Il est des groupes qui lissent leur son avec le temps, rendent leur musique plus abordable pour gagner toujours plus de public et il y a les groupes comme Sinoath. Manifestement, les siciliens n'en ont cure. Après deux albums très orientés rock prog/jazz/psyché, les voici revenus avec un disque au son crade à l'extrême, en fêtant le retour de Fabio Lipera à la guitare (membre des excellents Winged, cherchez sur le Scribe et vous trouverez). D'emblée le son va chercher du côté d'un Pentagram punk, une forme de Doom Metal enregistré au magnétophone à cassettes avec des amplis vintage et un chant habité digne du meilleur des vocalistes échappé d'un HP sous haute surveillance.

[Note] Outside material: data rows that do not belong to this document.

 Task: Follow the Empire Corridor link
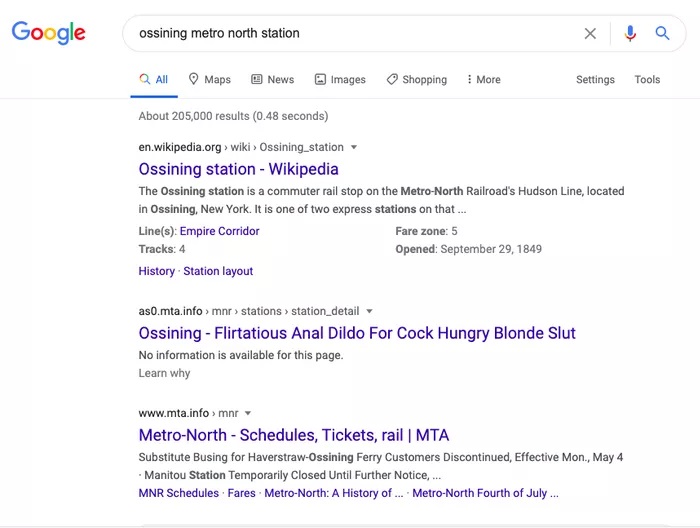(219, 231)
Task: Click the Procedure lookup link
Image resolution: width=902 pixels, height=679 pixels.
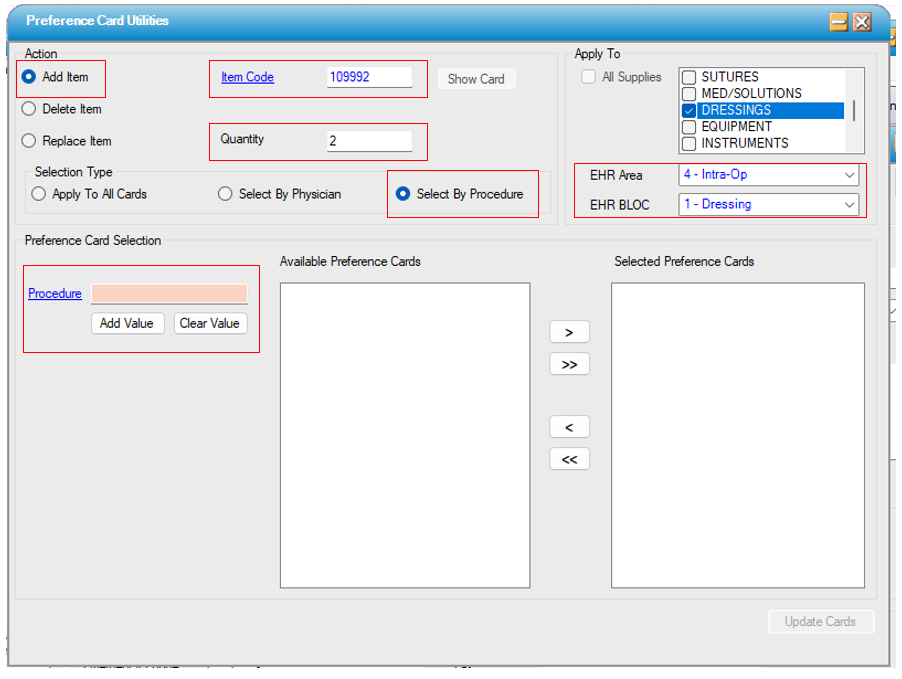Action: point(55,293)
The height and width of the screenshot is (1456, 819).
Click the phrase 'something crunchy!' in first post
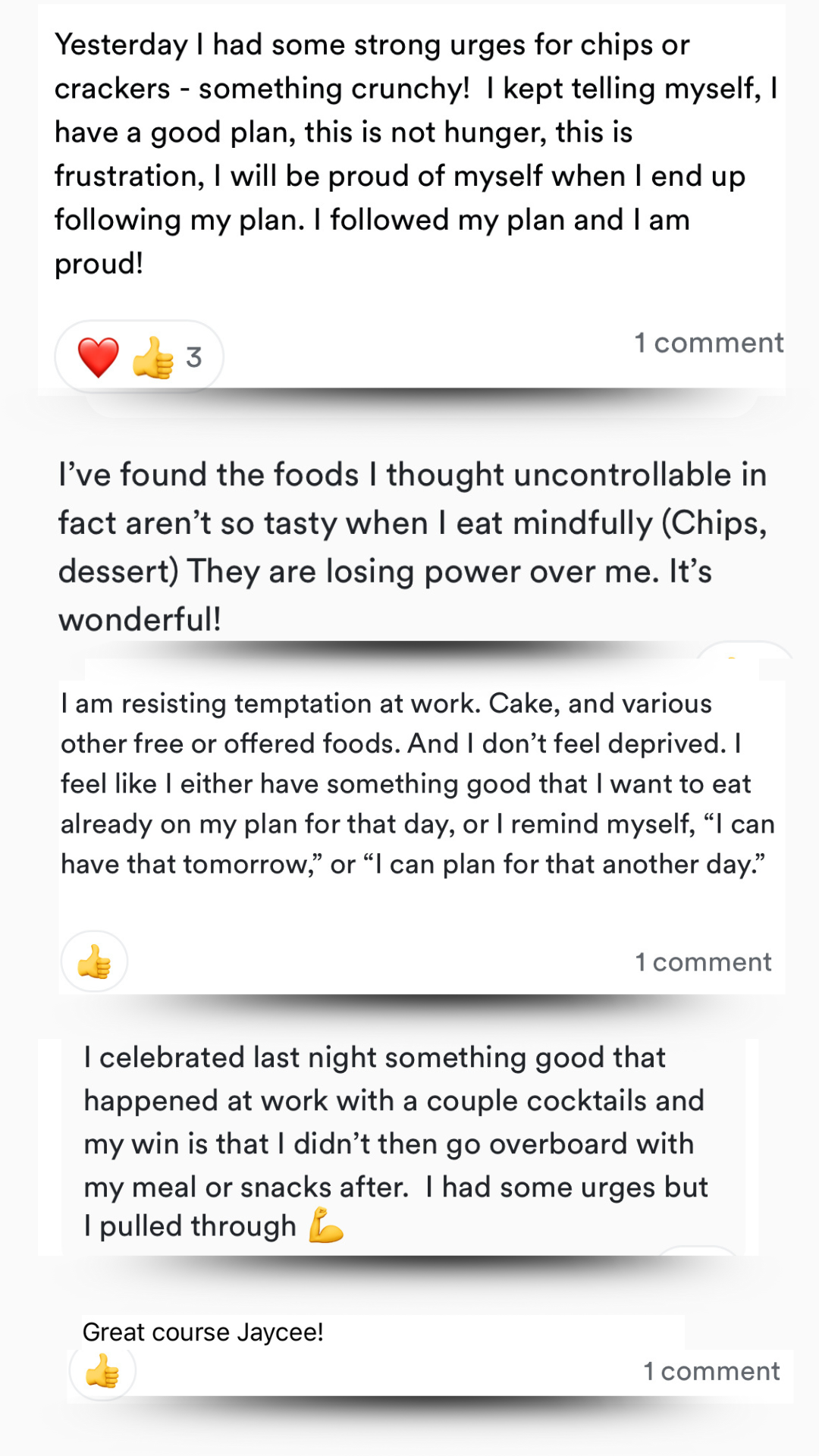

Plus typé "metal extrême" que les deux précédents, ce dernier album en date nous semble indiquer un retour aux sources doom et proto-black metal du groupe. Le chant se fait plus présent, les morceaux davantage structurés en chansons mais l'ensemble reste toujours aussi dingue. Sinoath ne renie rien de ses expérimentations passées mais semble plutôt les avoir digérées pour en faire ressortir un bain infâme et occulte dans lequel elles trouvent leur place tout en contribuant à une oeuvre plus homogène. Il est certain que, si vous êtes amoureux du son numérique et compressé, bah de toute façon vous n'aurez pas lu cet article jusqu'au bout (rires). Chaînon manquant entre Iron Butterfly, Coven, Candlemass, Pentagram, Bathory, Sinoath continue de tracer son sillon à travers champs, loin des routes conventionnelles si ennuyeuses, pour le plus grand plaisir des auditeurs en quête de sensations, d'atmosphères et d'une musique qui sache vous prendre par surprise.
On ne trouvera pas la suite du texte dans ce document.